On the global stage, Pakistan suffers from a poor public image; partly because of the political climate, and partly because nobody hears about the really cool stuff that is happening here. While we can’t do too much to change the geopolitical position of Pakistan, many Pakistanis are moving back to start interesting ventures that improve the country brand and benefit the people living here.
Our peers are a tremendous source of learning. Since we’re in idea stage, we meet other founders who have encountered similar, sometimes identical challenges as us. We count on their experience to guide us down the right path when we hit a fork in the road. It’s also a tremendous source of inspiration to see the work of fellow founders having a real impact on the lives of the people who need it most in Pakistan, from teaching someone how to use the internet to enabling an amputee to re-enter the workforce!
Moving here, whether you are originally from here or have never lived here, is exciting and challenging. we moved here two months ago, and never having lived here before, here are a few of our learnings if you’re thinking of coming here to work on your start-up.
1. Learn the law
If you’ve moved here to launch your business venture, make sure you learn as much as you can about the legal system here. The legislation hasn’t caught up with the fast changes happening in the entrepreneurship landscape, so everything isn’t straight-forward. Make sure you have all the necessary documents and status. If you aren’t a Pakistani citizen, you will likely need a NICOP (if you don’t have one, apply for one!). This National Identity Card is required for everything, from a phone plan to a bank account.
2. Be ready to bargain
No matter what kind of product or service you’re looking for, there’s almost always room to bargain. From legal fees to rent for an office space, there’s no such thing as non-negotiable…finding some wiggle room here and there can go a long way!
3. Do your research
If you’re planning to work here, you will likely need a space. There are many co-working spaces popping up in all the major cities. They are great places to meet others who are working in the same industry as you. Connect with them on Facebook or email before hand, talk to them about if you can work there and how much it’ll cost you. There are many free working spaces, like cafes, as well – but these aren’t as good for many people, can be noisy, and the internet is unreliable.

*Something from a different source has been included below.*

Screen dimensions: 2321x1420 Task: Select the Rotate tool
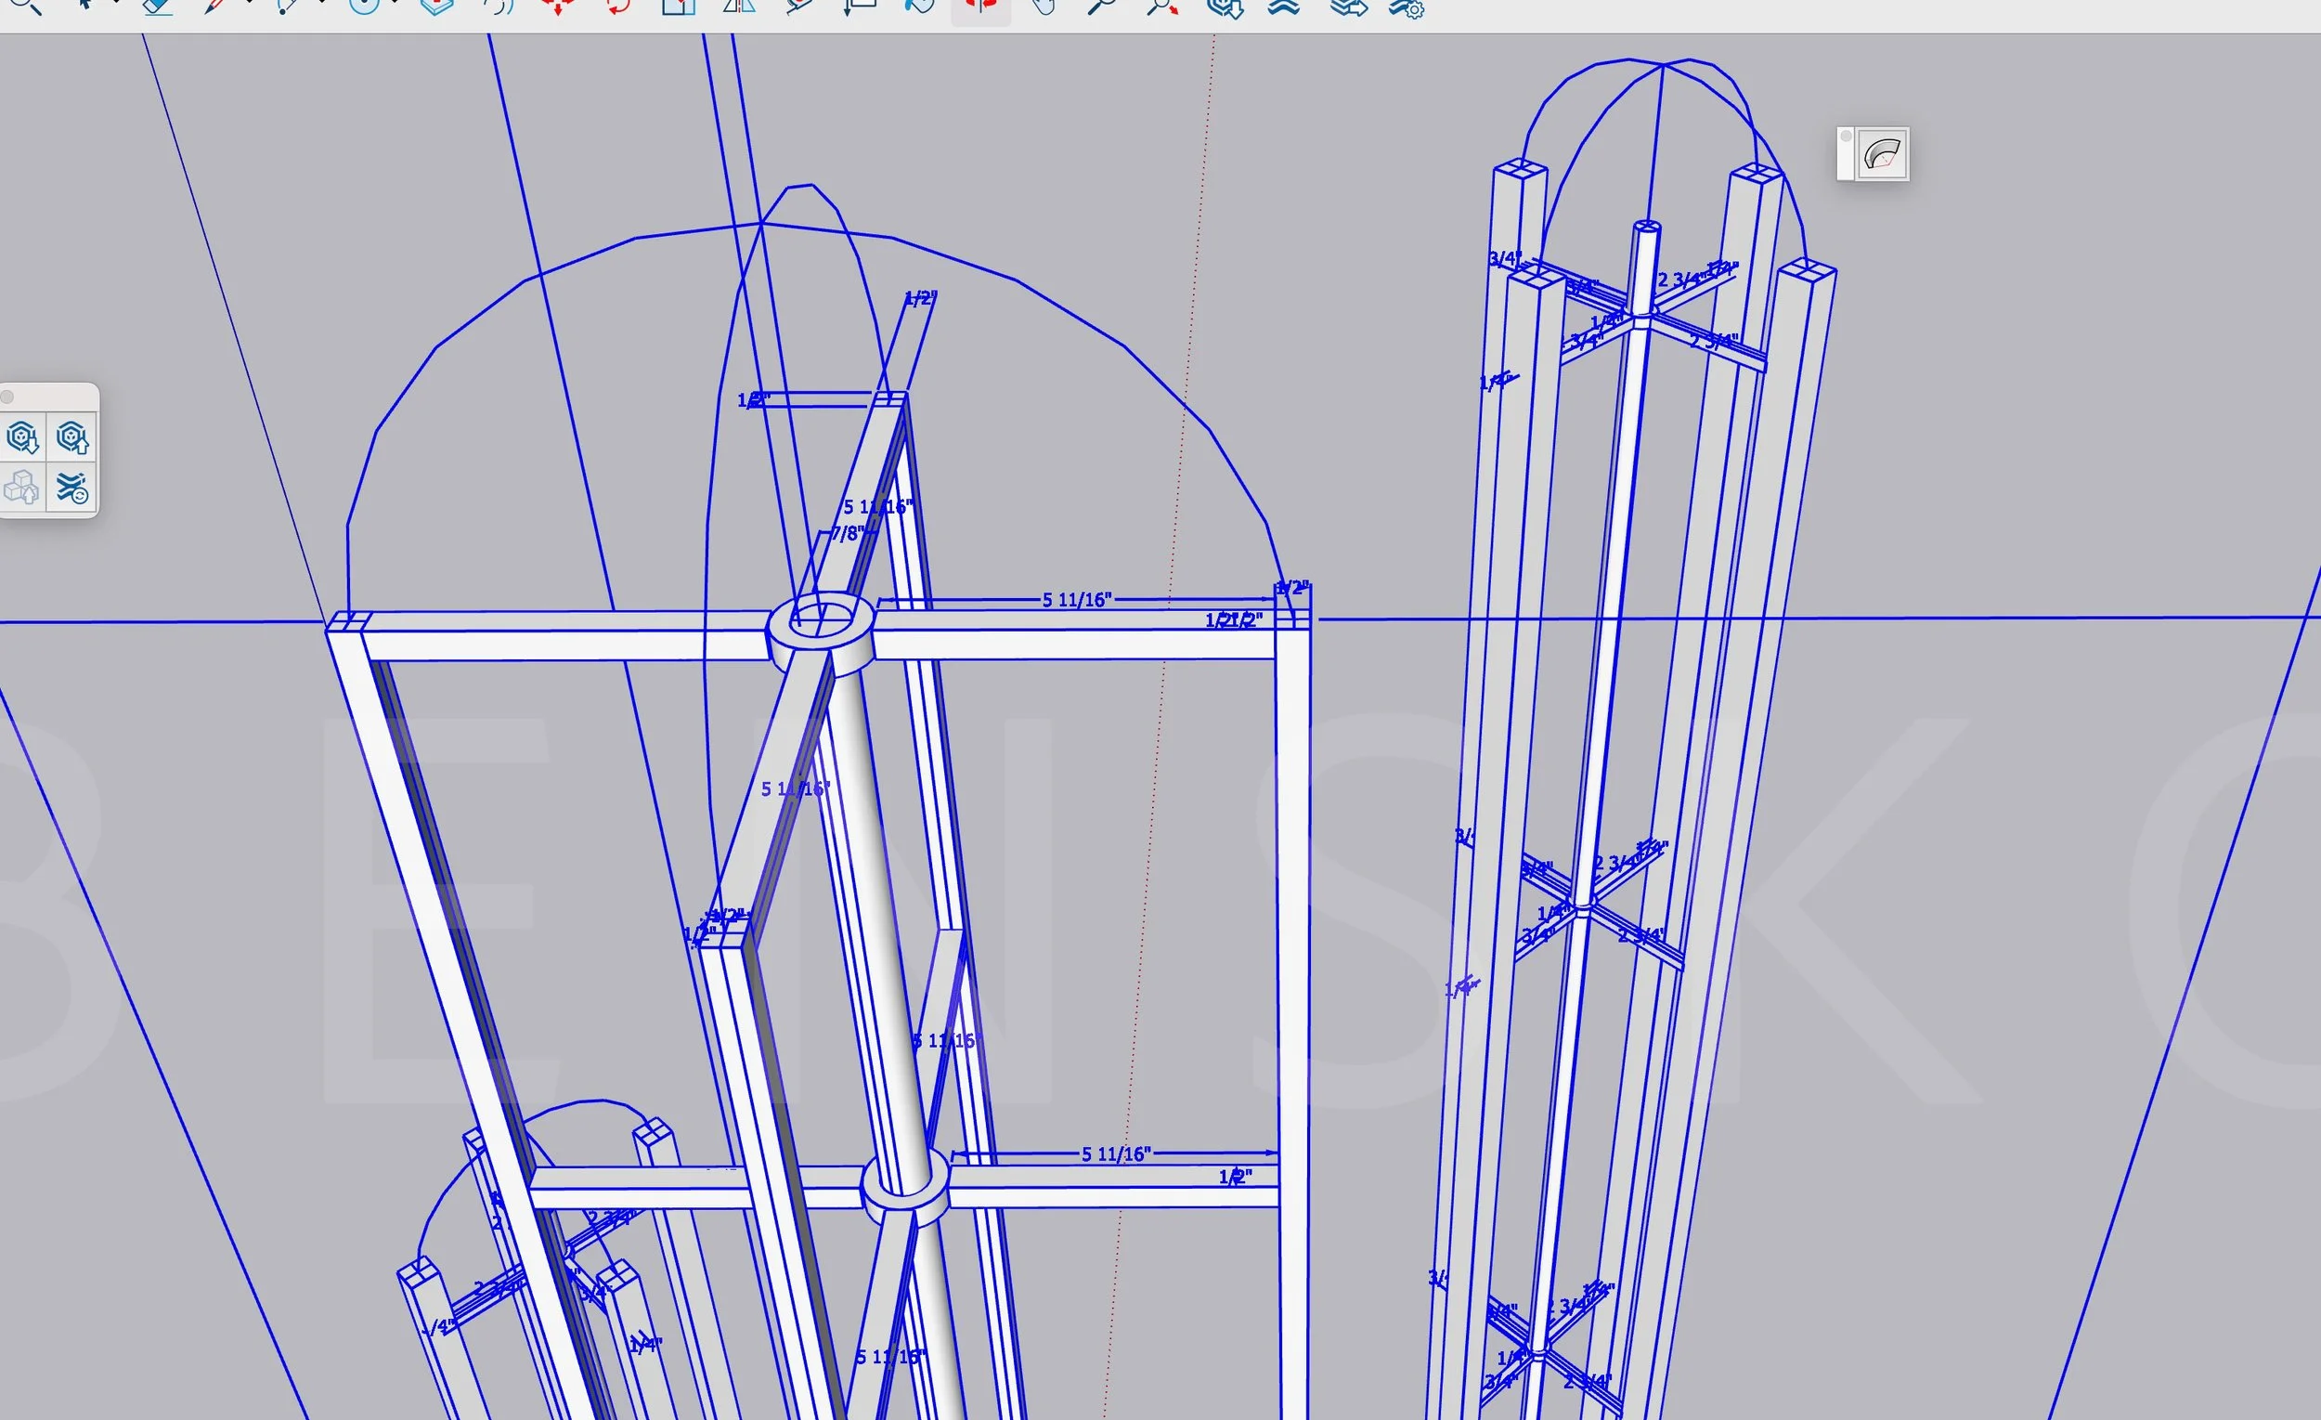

4. Everyone knows everyone
It is a really small community of entrepreneurs here, so get ready to network! Most connections to important and reliable people, like developer shops or web designers, are made through personal referrals. Get comfortable in knowing exactly what you need and being able to articulate if with grace. Don’t be shy, most people are willing to help with connections! (and when you make it big…don’t forget to pay it forward!)
5. Talk to students
Pakistan has an abundance of bright, motivated students that are looking for work experience to build their resume. Starting a fellowship program is not only a way to find strong, affordable talent for your business, but a great marketing vehicle as well!
6. Talk to veterans
Reach out to other co-founders who have moved back, or those working in the space you’re interested in, talk to them about their personal challenges and journey. Don’t be afraid to message people on LinkedIn or Facebook. Have a clear idea of the questions you want to ask, so you don’t waste your time or theirs.
7. Be patient
The work culture here is different, so give yourself some time to learn the way things are done here. (Insider Tip: people prefer phone calls over email here, so response time to email is slow).
8. Have fun!
Treat it like another place you travel to. What are you like when you go to other places: explore the local markets, visit cultural festivals, take in local historical sights. Pakistan doesn’t have the reputation of a country where things happen, but there is a lot that happens here. Have an open mind and enjoy the experience.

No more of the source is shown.